The 2020 presidential election

Trump had spent years making false statements about the 2016 presidential election that put him in the White House — for example, tweeting that he had “won the popular vote if you deduct the millions of people who voted illegally.” (No evidence supports that claim.)

Twitter stepped in when Trump began warning that massive fraud would mar the 2020 presidential contest.

In May 2020, the company added fact-checking warnings to his tweets for the first time, flagging two posts in which he baselessly claimed that mail-in ballots were likely to be “substantially fraudulent.” Trump responded by issuing an executive order calling on federal regulators to roll back legal protections for social media platforms that restrict their users’ speech.

Twitter further expanded its election misinformation and civic integrity policies in September 2020, saying it would label or remove “false or misleading information that could undermine public confidence in an election or other civic process.”

Trump continued to be a repeat offender.

Twitter slapped fact-check labels on Trump tweets the day after the November 2020 election, saying he had violated its policies by falsely alleging that “surprise ballot dumps” had altered the results.

Twitter also labeled other tweets in which Trump alleged that Democrats were trying to “STEAL the Election.” But Trump continued claiming election fraud and calling for the results to be overturned during the next two months.

Violence on Jan. 6

The end came soon after Jan. 6, 2021, the day Congress was due to certify Joe Biden’s victory — even as Trump continued using Twitter to urge Vice President Mike Pence to intercede.
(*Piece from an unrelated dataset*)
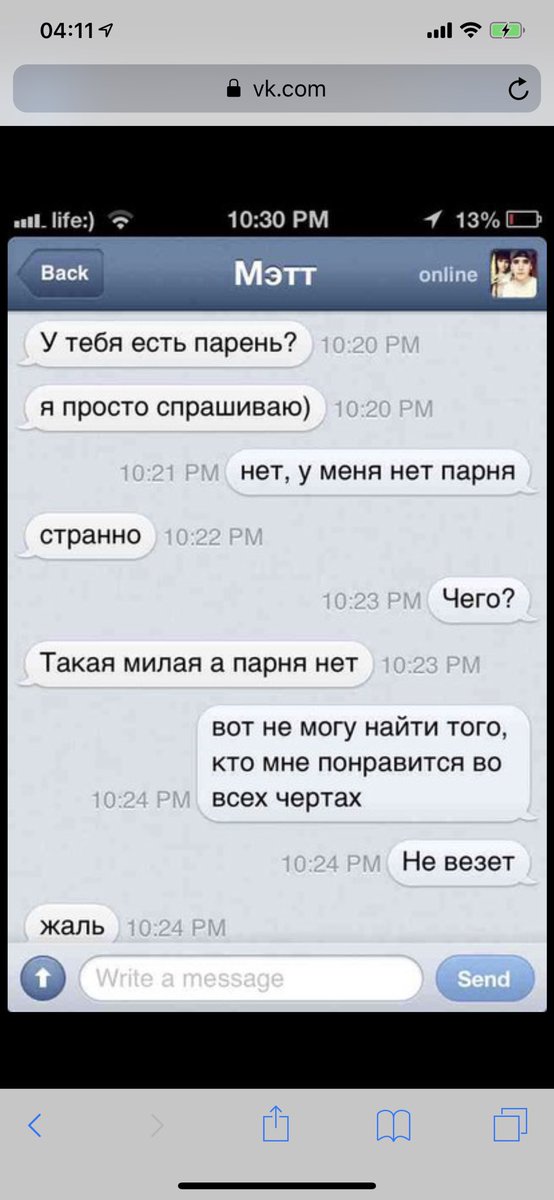Tap the message 'У тебя есть парень?'
The image size is (554, 1200).
(167, 344)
As a throng of Trump supporters began rampaging through the Capitol, battling police officers and calling to “hang Mike Pence” as a means to stop the election certification, the president put out a series of posts that Twitter flagged for violating its election and civic integrity policies. Those included one in which he said Pence “didn’t have the courage” to reject the election results — something multiple legal scholars, and Pence himself, say he didn’t have the power to do.

Twitter removed a later tweet in which Trump seemed to justify the deadly attack and told the rioters to “Go home with love & in peace. Remember this day forever!”
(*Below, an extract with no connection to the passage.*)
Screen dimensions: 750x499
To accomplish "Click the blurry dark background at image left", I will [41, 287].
Two days later, Twitter said it had enough.

On Jan. 8, Trump posted a tweet saying that “American Patriots” who voted for him “will not be disrespected or treated unfairly in any way, shape or form!!!” And later in the day he tweeted: “To all of those who have asked, I will not be going to the Inauguration on January 20th.”

Twitter didn’t initially label or remove these two tweets. But later on Jan. 8, Twitter said they were the reasons that it ultimately booted Trump — permanently suspending his personal account, @RealDonaldTrump.

“These two Tweets must be read in the context of broader events in the country and the ways in which the President’s statements can be mobilized by different audiences, including to incite violence,” the company said in a blog post explaining its permanent suspension of Trump’s account. Twitter also permanently suspended the Trump campaign’s account, and removed offending tweets from the White House’s official @POTUS account, where Trump had vowed that “We will not be SILENCED!”

Days later, Facebook and Google-owned YouTube followed suit with similar bans — although theirs are not permanent.

Musk’s dilemma

Nearly a year and a half later, Twitter appears likely to be the first platform to roll out its welcome mat for Trump once again. Ousting Trump was “morally bad” and “foolish in the extreme,” Musk said this week.

Either way Musk decides on any posts by Trump, it’s likely to draw scrutiny from Congress. A number of Democratic lawmakers are already calling for hearings to examine Musk’s plans for the company. And Republicans — who are cheering the Musk takeover — could just as easily become his new enemy if he lets Trump back on only to then curtail his posts.

“Anyone who tells you where this is going to land doesn’t know the answer to that question,” said Tucker, of NYU. “We really don’t.”